Start of SOURCE TEXT

Re: Kernel virtual memory?

Mark Hemment (markhe@nextd.demon.co.uk)
Fri, 8 Aug 1997 17:16:58 +0100 (BST)


On Fri, 8 Aug 1997, Victor Yodaiken wrote:
> Kernel pages should, in general, stick in place.
> It's one thing to move per-process
> pages in a process that is only running on one processor. It is something
> else to move a kernel global structure, forcing all cpus to invalidate
> tlbs at a common sync point. So the problem is not how you change the
> physical page bits in the PTE, the problem is the consequence of
> changing those bits.
> I'm particularly concerned with implications for Real-Time, although there
> are obvious performance implications for non-rt as well. One of the
> big wins for monolithic kernel design over micro-kernel is that it is
> much easier to get a high tlb hit rate in the monolithic kernel.
> If kmalloced pages can move, however, each move forces a tlb flush
> + global spinlock.

I'm not quite sure of your terms here, so I'll waffle for a bit in the
hope of answering your point.
[Please flame my mistakes, I wouldn't want to mis-inform anyone -
thanks!]

The kernel maintains a one-to-one, linear mapping of virtual address to
physical address. pa=va-PAGE_OFFSET (on Intel, where PAGE_OFFSET is
0xC0000000).
This mapping is never broken for the kernel address space, so we cannot
move 'kernel-pages', but we can move 'user-pages'.
A kernel-page can be considered as a work-page used internally the
kernel, such as for "struct files_struct". These pages are allocated
either directly from the page-allocator (get_free_pages() and friends), or
indirectly via the SLAB allocator (or, now, also via the SIMP).
A 'user-page' is a page which is (or can be) mapped into a task's
address-space. This might be a page read from a file (known as a named
[or inode] page), an anonymous-page, or Shm page. These pages
are know as pagable, as they can be removed from physical memory. This
removal may cause a write to a file, or swap. It may also cause updating
of PTEs which refered to the page [to tell the page-fault handler where to
find the page].
I say, "may cause updating of PTEs" because the page being removed might
not have many current mappings - that is, it is a cached-page.

When an allocation is made for a non-zero page-order [more than one
physically contigious pages], there might not be a large enough
memory hole [of unallocated pages] to satisfy the requirement. To make
the hole, there are two choices;
1) Destroy a page so the physical page can be coalesced to form
the require contigious area. This destroying may involve a
write to file/swap, and updating of PTEs.
2) Move a page to form the required contigious area.
This involves copying the contents to another [unallocated]
page, and updating the PTEs to refer to this replacement page.
(and updating any other linkage, as for the page-cache).

Presently, only 1) is used. It destroys pages blindly in the hope that
it will release a requried page.

Now, there are other pages in the kernel which can also be destroyed,
but _not_ moved (or at least it doesn't make any sense to move them).
A good example of these are the buffer-pages used in fs/buffer.c, another
example is pages allocated to the SLAB which contain no active objects.

NOTE: kmalloc()ed page(s) which active objects _cannot_ be destroyed!!!

End of SOURCE TEXT
Start of INPUT MATERIAL

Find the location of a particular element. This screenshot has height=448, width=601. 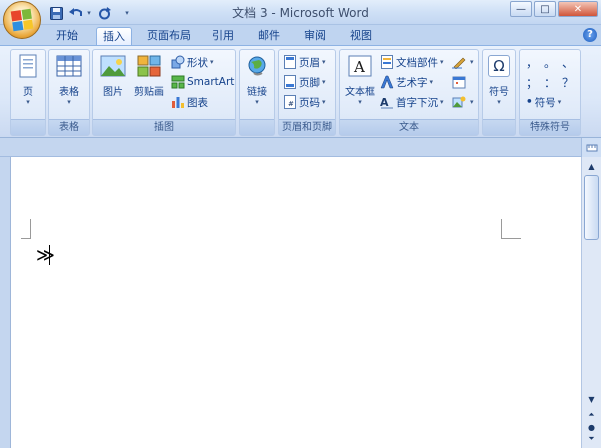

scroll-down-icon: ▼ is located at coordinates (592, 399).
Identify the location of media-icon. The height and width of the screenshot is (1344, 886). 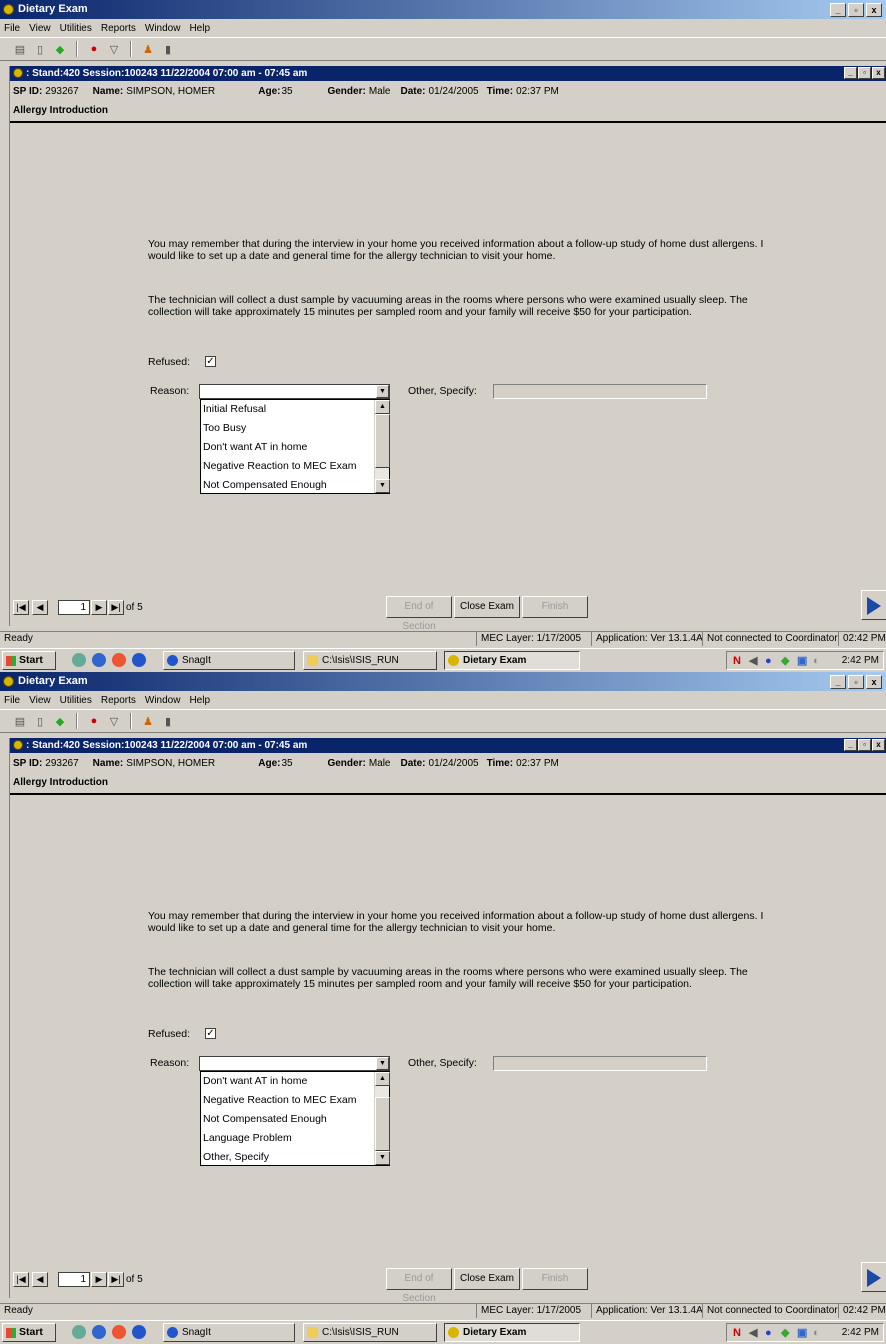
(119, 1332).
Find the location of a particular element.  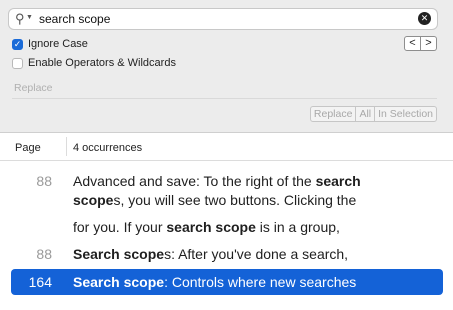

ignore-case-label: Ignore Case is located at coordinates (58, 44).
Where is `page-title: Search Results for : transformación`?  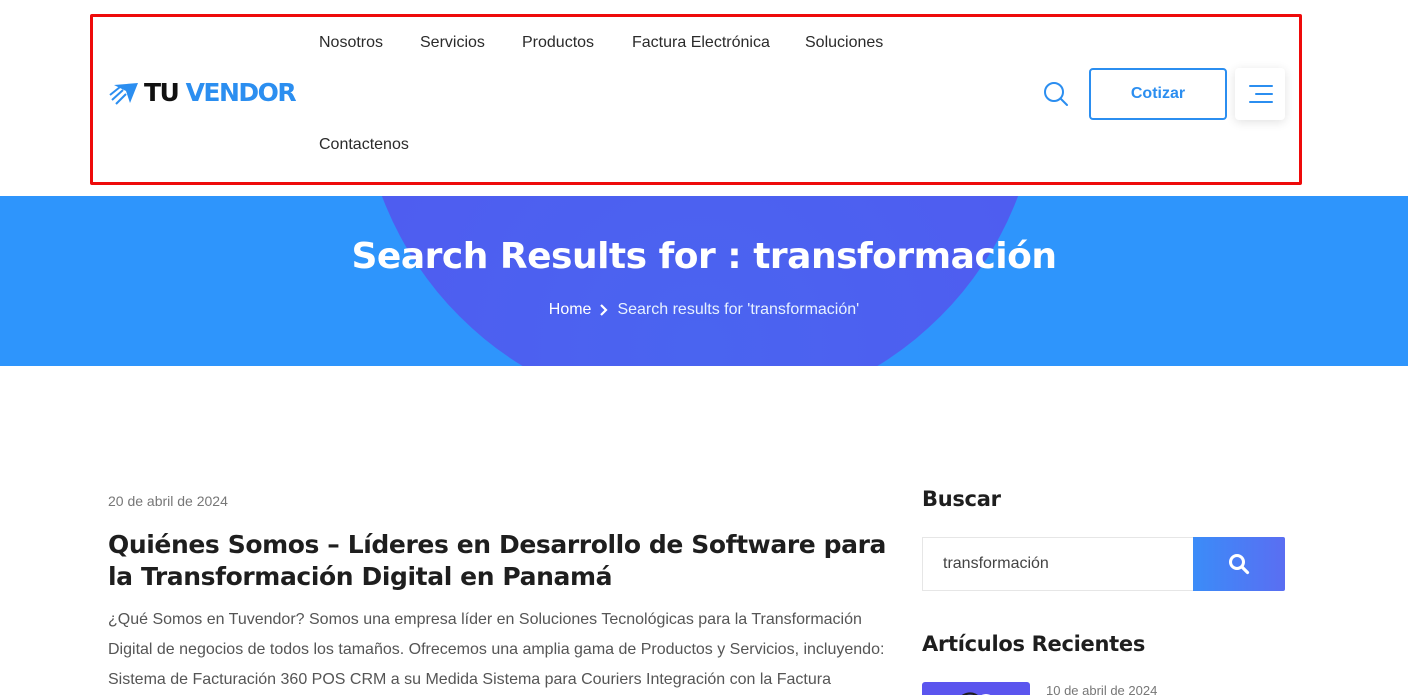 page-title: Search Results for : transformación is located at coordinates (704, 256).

End of INPUT MATERIAL
Start of INPUT MATERIAL

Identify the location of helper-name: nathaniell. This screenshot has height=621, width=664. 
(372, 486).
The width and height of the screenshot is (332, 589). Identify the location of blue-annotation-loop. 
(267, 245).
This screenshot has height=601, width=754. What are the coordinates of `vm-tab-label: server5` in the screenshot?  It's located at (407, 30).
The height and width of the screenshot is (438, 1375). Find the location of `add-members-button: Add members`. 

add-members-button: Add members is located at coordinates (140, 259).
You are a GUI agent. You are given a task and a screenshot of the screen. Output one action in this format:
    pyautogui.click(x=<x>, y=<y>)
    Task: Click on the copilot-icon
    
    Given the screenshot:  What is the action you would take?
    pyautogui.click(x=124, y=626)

End of INPUT MATERIAL

**ACTIVITY 1:**
Count the lines of the records that contain the string "members", treating case as significant, and reply with only the number.
**ACTIVITY 2:**
Continue the kernel virtual memory post above, starting after its last sentence.

**TASK OUTPUT 1:**
2

**TASK OUTPUT 2:**
[Of course, we also have page-tables which can be paged to swap.
Although this is not currently done, and has some nice races to take
care off.]

As you know, after updating a PTE the TLB needs to be flushed. On
Intel, it is possible to invalidate a single TLB entry - which is what is
done now. Note, the invalidation is needed if a page is destoryed _or_
moved.

For SMP, things are a bit more complicated. The TLBs on the engines
need to be kept consistent.

> For RT there are three issues. First, invalidating the tlb will hammer
> response time for a rt-task (I'm very curious about cyrix where
> you can lock in some cache lines). Second, what happens if a
> tlb invalidate irq is asserted during the execution of a rt-task?

Where pages are being destroyed or moved, the TLB needs to be
invalidated. The extra overheads in moving a page are;
1) The cycles used for the copy.
2) Cache polution from the copy.

Where there are plenty of free pages, but not the necessary
"contigiously free pages" moving would probabily be more efficient
over-all - it would avoid a possible dirty-write, and a possible
[later] page-in.
The PCD could be used to avoid the cache-polution, but it might only be
useful on the destination page where the architecture write-allocates
cache lines (Pros, I believe, write-allocate.).

The flush_tlb_[page|range|mm] macros for SMP are intelligent, and try to
avoid cross-engine flushes. I guess it is possible [as a comment in
asm-i386/pgtable.h says] to be a bit more clever and avoid some flushes.
The smp_flush_tlb() does flush the entire TLB on the other engines,
rather than a selected entry. This makes the smp-message light (as it
carries no-data).
I believe David S. Miller as some designs/ideas on reducing cross-engine
flushing (via the cpu_vm_mask). It's probabily already in the Sparc port.

> The solution I want to implement would be for the invalidate irq
> handler to promise to flush and return to the rt-task. Then before
> we return to linux-proper, we would actually commit the flush. This makes
> it easy to make smp-invalidate "virtually" non-maskable.

Hmm, I guess you mean delayed shootdowns. SVR4 does when managing
kernel virtual address; the segkmap segment. Or at least I think this is
where it uses them....

> All this assumes that pages used by the rt-task will never be moved
> by Linux-proper. If this assumption is not correct, then rt becomes
> impossible on Linux because a non-rt process on one cpu will
> effectively be able to stop a rt-task on a second cpu.

Most page allocations are for single pages. Under this condition, there
is no need to move pages. (All pagable pages are allocated as single
pages). There are a few single-page DMA allocations, which might cause a
page-move, but nothing serious.
"rt becomes impossible on Linux". Wow, strong statement!!
As I've said, there are not many allocations which need contigious/DMA
pages. Not all flush_tlb_page(), cause a call to smp_flush_tlb().
A smp_flush_tlb() is expensive, and to be avoid then every possible, but
it certainly not going to make RT impossible. Infact, better memory
management makes RT more do-able.

> But this is precisely the expensive and problematic synchronization I
> want to avoid.

The ideal solution, to this and may other problems, is to place the onus
on the exception - which should happen rarely. That is why I thought of
removing the reference bit, to force a page-fault. What can seem ugly
when written in words, can _sometimes_ be implemented cleanly. And it is
the cleaness which is important.

At the moment, I'm more concerned with the Fifth Ashes Test (important
cricket match) than Memory Management :)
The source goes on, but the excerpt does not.